Sometime in the second quarter of 2021, Facebook acquired its 2.89 billionth user. This means the religion of Facebook has

more devotees than Christianity, and the nation of Facebook has more citizens than the earth’s two most populous real

countries, China and India, combined.(1) Roger McNamee, an early Facebook investor turned Facebook critic, asserts that a

corporation of Facebook’s scale and influence is unprecedented since the Dutch East India Company (Tucker). Like that 17th

and 18th-century trading behemoth, Facebook has spawned and toppled political movements and transformed nations. Yet, the

platform operates with negligible oversight. Regulation, Facebook’s lobbyists have effectively argued, threatens the culture of

“permissionless innovation” to which it attributes its remarkable growth. Indeed, over the decade that saw Facebook become

the world’s most powerful social media platform, it and the other tech giants lobbied Washington with a relentless lethality that

killed even the limpest regulatory efforts at their first stirrings. Today, it is fair to state that Facebook and the other social media

networks enjoy regulatory freedom afforded to no other major contemporary industry. These conditions, while beneficial to

Facebook’s bottom line, have had disastrous consequences for humanity. Growing calls to regulate Facebook, voiced by

lawmakers on both ends of the political spectrum, must be heeded.(2) Facebook needs regulation because its continued

inability to prevent fake accounts and content abuse on its platform has caused political unrest, humanitarian catastrophe, and

violence against political and ethnic minorities so significantly that without regulation, Facebook will continue to destabilize

democracies and contribute to violence against society’s most vulnerable populations. (3)

Facebook has proven useful to autocrats seeking to unfairly influence elections and to suppress political opposition.(4)

Repeatedly, dishonest campaigns and regimes exploit Facebook’s inability to police fake accounts, its unwillingness to censor

fake news, and its content algorithms, which promote conversation-generating material without regard for its veracity, to amplify

propaganda.(5)This was true in the case of the Philippines, and its president Rodrigo Duterte, a leader linked with death squads

and extrajudicial assassinations (Lamb).

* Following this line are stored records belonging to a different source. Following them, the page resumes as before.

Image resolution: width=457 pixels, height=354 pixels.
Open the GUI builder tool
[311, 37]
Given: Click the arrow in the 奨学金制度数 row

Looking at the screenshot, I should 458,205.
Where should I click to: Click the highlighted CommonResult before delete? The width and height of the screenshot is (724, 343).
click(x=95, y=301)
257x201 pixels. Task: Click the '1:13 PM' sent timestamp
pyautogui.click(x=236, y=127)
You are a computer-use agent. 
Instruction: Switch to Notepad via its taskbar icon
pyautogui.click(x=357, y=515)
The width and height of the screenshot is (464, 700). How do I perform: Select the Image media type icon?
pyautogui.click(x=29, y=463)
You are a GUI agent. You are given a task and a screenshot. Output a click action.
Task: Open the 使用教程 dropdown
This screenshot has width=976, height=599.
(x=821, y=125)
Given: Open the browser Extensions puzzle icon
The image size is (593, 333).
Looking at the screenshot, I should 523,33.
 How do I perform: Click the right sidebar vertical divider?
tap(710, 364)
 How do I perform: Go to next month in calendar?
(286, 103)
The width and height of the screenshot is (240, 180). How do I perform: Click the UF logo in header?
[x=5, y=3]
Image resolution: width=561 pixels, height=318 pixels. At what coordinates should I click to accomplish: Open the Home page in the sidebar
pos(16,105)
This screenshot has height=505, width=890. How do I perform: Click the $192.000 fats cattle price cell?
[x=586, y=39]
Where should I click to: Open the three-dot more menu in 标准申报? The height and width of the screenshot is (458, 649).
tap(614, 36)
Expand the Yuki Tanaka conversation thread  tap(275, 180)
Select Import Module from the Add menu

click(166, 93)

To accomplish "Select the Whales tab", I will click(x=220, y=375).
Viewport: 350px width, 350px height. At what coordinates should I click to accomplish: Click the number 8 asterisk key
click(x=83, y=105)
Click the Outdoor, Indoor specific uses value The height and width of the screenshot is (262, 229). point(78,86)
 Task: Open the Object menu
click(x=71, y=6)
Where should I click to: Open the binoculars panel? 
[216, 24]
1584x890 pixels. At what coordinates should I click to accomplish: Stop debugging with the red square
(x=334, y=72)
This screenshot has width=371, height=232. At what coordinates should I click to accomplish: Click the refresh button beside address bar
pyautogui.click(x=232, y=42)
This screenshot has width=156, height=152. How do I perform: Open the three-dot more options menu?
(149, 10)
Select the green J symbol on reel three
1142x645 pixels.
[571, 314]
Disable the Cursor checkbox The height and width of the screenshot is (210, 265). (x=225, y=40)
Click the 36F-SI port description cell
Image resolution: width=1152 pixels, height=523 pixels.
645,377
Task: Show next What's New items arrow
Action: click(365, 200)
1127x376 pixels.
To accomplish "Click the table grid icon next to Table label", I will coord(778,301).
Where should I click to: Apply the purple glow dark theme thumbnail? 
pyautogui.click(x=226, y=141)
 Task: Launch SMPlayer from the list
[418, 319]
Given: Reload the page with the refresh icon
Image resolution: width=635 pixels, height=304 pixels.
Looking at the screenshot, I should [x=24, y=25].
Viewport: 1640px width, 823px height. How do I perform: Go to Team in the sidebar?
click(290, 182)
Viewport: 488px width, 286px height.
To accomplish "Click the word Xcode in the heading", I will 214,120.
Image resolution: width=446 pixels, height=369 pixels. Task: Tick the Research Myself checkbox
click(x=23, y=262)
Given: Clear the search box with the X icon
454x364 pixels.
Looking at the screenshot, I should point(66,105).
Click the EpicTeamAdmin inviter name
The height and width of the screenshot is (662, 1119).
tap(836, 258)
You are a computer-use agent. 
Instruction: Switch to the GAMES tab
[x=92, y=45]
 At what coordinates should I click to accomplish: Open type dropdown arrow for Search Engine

In the 2016 election, fake accounts linked with Duterte’s campaign flooded Facebook

with oceans of spurious pro-Duterte content. Thanks to Facebook’s algorithms and non-existent fact-checking, Duterte’s

campaign snowballed on a momentum of amplified falsehoods. According to Laurie Etter, in Bloomberg, in the weeks preceding

the election, Duterte accounted for 64% of all Filipino conversation on the site, even though much of the conversations were

predicated on manifest lies, many originating from Duterte’s own campaign — one promulgated lie, that Pope Francis had

endorsed the candidate, achieved enough saturation to require a statement of denial from the Catholic Bishops of Philippines

(Etter). After using the platform to win the presidency, Duterte turned Facebook against opponents to his domestic agenda. His

online Facebook army spread lies about political rivals, while journalists who covered him unfavorably were targeted for

harassment. Accounts linked to the president, and reportedly funded by his government, attacked one reporter, Nobel recipient

Maria Ressa, with threats of rape and murder. At the height of the operation against her, Ressa reported receiving as many as

90 such messages per hour. (Etter). Duterte’s methods in the Philippines have served as a playbook for leaders in other parts

of the world. For example, Cambodian Prime Minister Hun Sen used Facebook similarly to quell domestic opposition, and the

Irish Times reports accusations of the leader buying fake accounts to boost support in the run up to the 2018 election (Hayden).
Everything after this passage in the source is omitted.